Records provided:
# # #
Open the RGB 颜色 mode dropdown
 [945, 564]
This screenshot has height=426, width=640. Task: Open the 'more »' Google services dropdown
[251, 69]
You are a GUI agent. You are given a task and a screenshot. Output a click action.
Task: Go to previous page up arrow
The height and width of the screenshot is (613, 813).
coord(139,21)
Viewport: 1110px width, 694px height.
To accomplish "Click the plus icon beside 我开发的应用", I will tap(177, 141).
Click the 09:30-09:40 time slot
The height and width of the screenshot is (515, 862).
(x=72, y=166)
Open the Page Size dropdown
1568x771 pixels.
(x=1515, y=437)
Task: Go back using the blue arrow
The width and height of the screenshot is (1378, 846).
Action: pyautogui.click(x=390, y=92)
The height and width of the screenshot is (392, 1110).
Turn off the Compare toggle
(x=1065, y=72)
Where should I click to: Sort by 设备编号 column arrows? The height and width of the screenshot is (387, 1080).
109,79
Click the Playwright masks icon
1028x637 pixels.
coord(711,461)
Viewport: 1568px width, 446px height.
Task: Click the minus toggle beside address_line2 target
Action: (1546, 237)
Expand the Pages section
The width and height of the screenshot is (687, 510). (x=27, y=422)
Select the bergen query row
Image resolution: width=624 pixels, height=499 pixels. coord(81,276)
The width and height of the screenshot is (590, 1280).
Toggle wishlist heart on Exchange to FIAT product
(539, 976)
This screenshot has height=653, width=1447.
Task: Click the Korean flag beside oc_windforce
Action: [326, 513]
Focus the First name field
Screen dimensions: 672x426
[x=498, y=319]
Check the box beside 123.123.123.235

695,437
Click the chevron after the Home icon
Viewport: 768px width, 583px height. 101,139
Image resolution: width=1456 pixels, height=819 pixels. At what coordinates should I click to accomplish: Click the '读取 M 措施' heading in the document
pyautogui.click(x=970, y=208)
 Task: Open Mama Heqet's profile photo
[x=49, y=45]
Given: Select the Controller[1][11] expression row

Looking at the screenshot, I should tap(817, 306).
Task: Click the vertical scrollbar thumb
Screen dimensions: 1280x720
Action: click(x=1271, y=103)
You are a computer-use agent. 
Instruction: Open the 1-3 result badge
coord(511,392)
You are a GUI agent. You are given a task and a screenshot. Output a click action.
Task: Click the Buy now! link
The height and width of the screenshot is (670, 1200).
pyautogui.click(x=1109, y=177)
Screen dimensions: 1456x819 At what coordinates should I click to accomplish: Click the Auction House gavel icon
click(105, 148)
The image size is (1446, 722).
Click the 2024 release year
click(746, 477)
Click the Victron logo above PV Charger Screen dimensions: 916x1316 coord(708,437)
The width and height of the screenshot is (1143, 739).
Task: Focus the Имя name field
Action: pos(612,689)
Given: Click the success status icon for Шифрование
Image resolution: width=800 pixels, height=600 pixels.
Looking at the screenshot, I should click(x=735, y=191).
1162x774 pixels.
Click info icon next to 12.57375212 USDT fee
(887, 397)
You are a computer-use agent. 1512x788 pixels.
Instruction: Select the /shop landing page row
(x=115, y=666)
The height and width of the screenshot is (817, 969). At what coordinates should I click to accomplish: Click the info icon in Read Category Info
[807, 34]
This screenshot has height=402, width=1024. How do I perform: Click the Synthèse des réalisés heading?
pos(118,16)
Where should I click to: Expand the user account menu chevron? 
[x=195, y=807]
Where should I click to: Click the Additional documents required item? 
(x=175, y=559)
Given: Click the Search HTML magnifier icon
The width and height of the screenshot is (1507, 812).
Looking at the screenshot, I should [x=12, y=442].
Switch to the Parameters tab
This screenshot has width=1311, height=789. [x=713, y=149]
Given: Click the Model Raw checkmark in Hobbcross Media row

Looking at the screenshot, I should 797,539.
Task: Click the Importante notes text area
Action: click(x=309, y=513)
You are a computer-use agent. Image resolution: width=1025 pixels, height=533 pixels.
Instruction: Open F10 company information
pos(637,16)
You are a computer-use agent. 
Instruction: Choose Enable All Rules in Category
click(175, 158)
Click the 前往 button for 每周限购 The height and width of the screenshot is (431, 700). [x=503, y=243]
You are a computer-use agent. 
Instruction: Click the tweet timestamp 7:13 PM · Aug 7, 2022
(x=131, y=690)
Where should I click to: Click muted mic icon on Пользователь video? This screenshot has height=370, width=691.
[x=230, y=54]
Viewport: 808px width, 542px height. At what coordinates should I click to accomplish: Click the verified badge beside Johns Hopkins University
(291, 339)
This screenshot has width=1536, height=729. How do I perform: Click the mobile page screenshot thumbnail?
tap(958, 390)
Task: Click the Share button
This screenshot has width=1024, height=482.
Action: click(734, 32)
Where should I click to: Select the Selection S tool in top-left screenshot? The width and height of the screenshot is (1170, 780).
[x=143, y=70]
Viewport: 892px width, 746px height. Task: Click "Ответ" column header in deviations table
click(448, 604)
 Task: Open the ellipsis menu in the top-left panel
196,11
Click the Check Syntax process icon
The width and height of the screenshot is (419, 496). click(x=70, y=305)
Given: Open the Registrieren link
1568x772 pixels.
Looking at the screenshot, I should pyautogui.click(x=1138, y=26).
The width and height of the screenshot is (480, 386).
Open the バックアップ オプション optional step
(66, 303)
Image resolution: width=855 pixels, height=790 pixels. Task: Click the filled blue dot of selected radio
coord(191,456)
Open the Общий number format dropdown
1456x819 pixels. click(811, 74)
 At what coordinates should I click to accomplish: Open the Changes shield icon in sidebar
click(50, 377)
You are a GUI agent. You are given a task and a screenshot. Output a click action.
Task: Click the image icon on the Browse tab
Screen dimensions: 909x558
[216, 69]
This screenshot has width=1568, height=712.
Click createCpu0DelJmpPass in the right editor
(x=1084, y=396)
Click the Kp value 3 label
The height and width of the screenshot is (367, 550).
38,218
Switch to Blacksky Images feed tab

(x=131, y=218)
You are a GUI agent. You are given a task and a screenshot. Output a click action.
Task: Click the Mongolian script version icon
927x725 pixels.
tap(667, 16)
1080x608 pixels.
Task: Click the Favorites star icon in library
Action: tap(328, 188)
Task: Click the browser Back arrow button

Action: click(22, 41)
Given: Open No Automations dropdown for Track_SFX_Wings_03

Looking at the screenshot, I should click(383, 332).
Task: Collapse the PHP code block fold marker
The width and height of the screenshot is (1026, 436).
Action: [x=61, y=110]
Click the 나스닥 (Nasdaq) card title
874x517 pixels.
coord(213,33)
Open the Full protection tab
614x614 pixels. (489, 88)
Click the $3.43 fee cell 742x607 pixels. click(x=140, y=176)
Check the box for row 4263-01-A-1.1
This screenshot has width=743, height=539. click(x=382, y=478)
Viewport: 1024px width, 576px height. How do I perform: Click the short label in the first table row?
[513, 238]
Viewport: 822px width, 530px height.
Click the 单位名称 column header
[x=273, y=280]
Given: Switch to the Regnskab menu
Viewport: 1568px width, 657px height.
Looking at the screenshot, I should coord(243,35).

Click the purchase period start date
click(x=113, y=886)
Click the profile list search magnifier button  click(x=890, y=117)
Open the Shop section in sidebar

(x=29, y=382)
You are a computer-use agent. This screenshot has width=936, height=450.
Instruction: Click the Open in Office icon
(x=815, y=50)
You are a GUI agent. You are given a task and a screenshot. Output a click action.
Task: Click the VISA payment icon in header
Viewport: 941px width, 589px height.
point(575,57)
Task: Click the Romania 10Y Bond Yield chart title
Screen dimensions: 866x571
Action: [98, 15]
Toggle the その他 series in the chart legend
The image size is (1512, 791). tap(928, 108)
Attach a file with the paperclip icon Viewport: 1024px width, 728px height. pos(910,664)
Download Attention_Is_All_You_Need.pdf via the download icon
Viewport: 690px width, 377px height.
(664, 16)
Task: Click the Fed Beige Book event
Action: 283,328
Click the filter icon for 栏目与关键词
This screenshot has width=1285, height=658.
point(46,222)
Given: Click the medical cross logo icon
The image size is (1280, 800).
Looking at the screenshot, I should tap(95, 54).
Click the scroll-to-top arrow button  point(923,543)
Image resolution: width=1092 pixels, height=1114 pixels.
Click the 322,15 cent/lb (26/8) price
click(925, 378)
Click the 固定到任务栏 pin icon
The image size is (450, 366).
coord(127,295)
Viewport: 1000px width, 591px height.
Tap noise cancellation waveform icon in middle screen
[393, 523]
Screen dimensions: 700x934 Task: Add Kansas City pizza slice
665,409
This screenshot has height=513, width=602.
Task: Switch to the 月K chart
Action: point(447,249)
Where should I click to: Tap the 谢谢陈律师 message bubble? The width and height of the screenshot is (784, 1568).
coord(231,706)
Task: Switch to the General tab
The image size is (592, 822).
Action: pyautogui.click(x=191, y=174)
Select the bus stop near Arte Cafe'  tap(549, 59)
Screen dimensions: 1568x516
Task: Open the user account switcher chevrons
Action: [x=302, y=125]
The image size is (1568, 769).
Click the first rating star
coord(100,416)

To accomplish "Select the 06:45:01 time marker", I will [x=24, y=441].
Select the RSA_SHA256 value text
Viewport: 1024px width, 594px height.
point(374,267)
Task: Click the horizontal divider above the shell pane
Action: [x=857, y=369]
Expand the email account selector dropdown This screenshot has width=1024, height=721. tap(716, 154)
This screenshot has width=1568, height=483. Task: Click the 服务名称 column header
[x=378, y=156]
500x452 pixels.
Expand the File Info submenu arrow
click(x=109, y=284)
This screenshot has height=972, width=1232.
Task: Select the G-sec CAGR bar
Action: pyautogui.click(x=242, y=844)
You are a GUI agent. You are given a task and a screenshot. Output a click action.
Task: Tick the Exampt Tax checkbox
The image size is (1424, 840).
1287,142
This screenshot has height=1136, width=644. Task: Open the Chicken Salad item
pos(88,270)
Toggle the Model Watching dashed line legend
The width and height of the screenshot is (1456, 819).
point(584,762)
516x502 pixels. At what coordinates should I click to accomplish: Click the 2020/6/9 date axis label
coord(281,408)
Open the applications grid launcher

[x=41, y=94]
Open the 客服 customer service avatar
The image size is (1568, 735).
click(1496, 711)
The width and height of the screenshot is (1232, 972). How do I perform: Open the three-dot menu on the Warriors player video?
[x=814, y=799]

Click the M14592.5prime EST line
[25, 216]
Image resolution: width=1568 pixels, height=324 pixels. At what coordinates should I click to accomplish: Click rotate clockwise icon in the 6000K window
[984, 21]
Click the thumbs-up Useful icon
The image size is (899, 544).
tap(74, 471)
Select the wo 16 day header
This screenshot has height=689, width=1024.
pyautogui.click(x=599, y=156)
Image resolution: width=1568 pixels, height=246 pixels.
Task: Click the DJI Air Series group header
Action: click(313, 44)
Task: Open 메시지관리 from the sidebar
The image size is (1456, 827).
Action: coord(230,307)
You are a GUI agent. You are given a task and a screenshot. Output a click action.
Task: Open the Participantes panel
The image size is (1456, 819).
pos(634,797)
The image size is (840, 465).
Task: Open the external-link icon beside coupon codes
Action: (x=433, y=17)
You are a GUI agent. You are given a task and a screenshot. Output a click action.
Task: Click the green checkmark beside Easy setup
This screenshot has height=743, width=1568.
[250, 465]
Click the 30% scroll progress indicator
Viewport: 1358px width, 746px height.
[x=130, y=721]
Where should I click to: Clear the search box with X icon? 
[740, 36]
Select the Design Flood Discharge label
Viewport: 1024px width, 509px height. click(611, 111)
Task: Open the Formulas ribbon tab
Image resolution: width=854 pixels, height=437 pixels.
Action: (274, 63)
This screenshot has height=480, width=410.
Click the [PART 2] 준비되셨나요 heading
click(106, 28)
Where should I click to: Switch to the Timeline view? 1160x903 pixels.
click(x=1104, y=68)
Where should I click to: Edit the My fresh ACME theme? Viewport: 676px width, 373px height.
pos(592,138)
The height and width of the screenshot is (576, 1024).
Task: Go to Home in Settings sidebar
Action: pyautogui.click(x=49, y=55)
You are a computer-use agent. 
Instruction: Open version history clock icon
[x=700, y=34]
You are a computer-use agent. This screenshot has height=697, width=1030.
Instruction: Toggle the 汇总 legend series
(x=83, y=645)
# # #
Task prompt: Look above for the line holding "This screenshot has height=689, width=1024.", then set down exactly that line and every line after it up to and including the line holding "Task: Open the Formulas ribbon tab", with nothing else.

Answer to the exercise:
This screenshot has height=689, width=1024.
pyautogui.click(x=599, y=156)
Image resolution: width=1568 pixels, height=246 pixels.
Task: Click the DJI Air Series group header
Action: click(313, 44)
Task: Open 메시지관리 from the sidebar
The image size is (1456, 827).
Action: coord(230,307)
You are a GUI agent. You are given a task and a screenshot. Output a click action.
Task: Open the Participantes panel
The image size is (1456, 819).
pos(634,797)
The image size is (840, 465).
Task: Open the external-link icon beside coupon codes
Action: (x=433, y=17)
You are a GUI agent. You are given a task and a screenshot. Output a click action.
Task: Click the green checkmark beside Easy setup
This screenshot has height=743, width=1568.
[250, 465]
Click the 30% scroll progress indicator
Viewport: 1358px width, 746px height.
[x=130, y=721]
Where should I click to: Clear the search box with X icon? 
[740, 36]
Select the Design Flood Discharge label
Viewport: 1024px width, 509px height. click(611, 111)
Task: Open the Formulas ribbon tab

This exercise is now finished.